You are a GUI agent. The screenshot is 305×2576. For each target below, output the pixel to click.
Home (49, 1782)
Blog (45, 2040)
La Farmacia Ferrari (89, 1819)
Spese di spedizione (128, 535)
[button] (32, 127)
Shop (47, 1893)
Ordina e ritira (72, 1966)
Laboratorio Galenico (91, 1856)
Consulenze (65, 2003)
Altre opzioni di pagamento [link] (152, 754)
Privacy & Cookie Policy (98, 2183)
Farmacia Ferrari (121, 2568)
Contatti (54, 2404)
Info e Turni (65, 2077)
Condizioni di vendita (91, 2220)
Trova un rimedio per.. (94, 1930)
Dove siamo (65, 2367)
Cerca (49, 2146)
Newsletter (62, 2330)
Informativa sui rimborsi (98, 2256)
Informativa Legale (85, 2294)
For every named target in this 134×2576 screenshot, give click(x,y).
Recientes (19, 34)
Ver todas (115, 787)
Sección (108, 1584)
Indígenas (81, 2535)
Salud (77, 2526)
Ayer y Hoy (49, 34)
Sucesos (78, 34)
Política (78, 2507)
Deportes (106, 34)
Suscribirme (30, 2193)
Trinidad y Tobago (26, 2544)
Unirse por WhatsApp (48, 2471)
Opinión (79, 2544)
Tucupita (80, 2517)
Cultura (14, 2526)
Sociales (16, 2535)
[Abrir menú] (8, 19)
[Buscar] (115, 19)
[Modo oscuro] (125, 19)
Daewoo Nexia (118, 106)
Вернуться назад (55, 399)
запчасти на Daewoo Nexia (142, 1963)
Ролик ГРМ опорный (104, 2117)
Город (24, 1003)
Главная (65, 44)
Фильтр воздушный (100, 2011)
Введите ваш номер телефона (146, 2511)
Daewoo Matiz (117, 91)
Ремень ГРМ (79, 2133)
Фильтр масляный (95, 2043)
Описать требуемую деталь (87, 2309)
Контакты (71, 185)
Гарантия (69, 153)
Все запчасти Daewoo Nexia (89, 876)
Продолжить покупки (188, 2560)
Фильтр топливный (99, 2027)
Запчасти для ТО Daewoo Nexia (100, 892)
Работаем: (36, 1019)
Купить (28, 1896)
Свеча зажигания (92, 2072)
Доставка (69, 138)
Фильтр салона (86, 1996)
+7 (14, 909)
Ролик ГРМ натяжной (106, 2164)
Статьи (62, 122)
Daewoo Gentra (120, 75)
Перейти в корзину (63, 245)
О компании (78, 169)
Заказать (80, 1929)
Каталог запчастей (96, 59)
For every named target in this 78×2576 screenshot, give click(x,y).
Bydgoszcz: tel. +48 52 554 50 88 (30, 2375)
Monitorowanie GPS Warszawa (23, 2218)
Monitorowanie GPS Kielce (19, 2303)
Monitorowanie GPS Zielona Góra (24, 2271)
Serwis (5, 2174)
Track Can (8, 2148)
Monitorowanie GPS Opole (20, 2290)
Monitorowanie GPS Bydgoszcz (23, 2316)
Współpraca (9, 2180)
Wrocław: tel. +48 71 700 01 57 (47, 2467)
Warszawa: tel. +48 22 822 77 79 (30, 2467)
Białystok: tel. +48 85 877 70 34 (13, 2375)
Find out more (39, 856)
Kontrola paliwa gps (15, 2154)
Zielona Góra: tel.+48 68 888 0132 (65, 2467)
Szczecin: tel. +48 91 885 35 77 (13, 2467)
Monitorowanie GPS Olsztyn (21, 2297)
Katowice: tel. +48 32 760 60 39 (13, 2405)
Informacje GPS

EXERCISE AIM: Could you return all lines from the records that include the word "Farmacia"?

WRITTEN RESPONSE:
La Farmacia Ferrari (89, 1819)
Farmacia Ferrari (121, 2568)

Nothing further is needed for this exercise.